Transcribe the following rows exactly as they appear, keeping every line unchanged.

____

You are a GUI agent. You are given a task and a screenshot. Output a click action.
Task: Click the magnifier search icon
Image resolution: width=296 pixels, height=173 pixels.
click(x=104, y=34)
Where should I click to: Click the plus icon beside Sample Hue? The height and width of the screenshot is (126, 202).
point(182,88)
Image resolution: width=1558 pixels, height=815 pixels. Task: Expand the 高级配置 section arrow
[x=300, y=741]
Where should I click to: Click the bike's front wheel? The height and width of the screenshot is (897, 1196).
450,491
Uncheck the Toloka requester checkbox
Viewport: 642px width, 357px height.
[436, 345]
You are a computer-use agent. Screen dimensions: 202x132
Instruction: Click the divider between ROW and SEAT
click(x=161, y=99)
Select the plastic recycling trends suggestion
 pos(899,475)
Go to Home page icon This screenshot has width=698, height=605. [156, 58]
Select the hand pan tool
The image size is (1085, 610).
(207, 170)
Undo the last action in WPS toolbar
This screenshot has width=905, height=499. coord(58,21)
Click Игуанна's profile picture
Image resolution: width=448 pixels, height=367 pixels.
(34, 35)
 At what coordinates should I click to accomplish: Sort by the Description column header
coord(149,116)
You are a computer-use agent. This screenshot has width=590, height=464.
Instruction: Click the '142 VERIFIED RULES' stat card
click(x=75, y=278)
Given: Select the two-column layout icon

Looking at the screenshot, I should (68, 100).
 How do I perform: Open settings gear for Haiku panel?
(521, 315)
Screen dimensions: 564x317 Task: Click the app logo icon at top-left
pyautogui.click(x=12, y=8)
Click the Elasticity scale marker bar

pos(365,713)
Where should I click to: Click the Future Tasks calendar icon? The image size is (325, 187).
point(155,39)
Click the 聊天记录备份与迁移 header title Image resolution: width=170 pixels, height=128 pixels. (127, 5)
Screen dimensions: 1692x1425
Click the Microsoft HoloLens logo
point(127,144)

____

(Output of the task)
You are a GUI agent. You are given a task and a screenshot. Output a click action.
Task: Click the magnifier search icon
Image resolution: width=296 pixels, height=173 pixels.
click(x=104, y=34)
Where should I click to: Click the plus icon beside Sample Hue? The height and width of the screenshot is (126, 202).
point(182,88)
Image resolution: width=1558 pixels, height=815 pixels. Task: Expand the 高级配置 section arrow
[x=300, y=741]
Where should I click to: Click the bike's front wheel? The height and width of the screenshot is (897, 1196).
450,491
Uncheck the Toloka requester checkbox
Viewport: 642px width, 357px height.
[436, 345]
You are a computer-use agent. Screen dimensions: 202x132
Instruction: Click the divider between ROW and SEAT
click(x=161, y=99)
Select the plastic recycling trends suggestion
 pos(899,475)
Go to Home page icon This screenshot has width=698, height=605. [156, 58]
Select the hand pan tool
The image size is (1085, 610).
(207, 170)
Undo the last action in WPS toolbar
This screenshot has width=905, height=499. coord(58,21)
Click Игуанна's profile picture
Image resolution: width=448 pixels, height=367 pixels.
(34, 35)
 At what coordinates should I click to accomplish: Sort by the Description column header
coord(149,116)
You are a computer-use agent. This screenshot has width=590, height=464.
Instruction: Click the '142 VERIFIED RULES' stat card
click(x=75, y=278)
Given: Select the two-column layout icon

Looking at the screenshot, I should (68, 100).
 How do I perform: Open settings gear for Haiku panel?
(521, 315)
Screen dimensions: 564x317 Task: Click the app logo icon at top-left
pyautogui.click(x=12, y=8)
Click the Elasticity scale marker bar

pos(365,713)
Where should I click to: Click the Future Tasks calendar icon? The image size is (325, 187).
point(155,39)
Click the 聊天记录备份与迁移 header title Image resolution: width=170 pixels, height=128 pixels. (127, 5)
Screen dimensions: 1692x1425
Click the Microsoft HoloLens logo
point(127,144)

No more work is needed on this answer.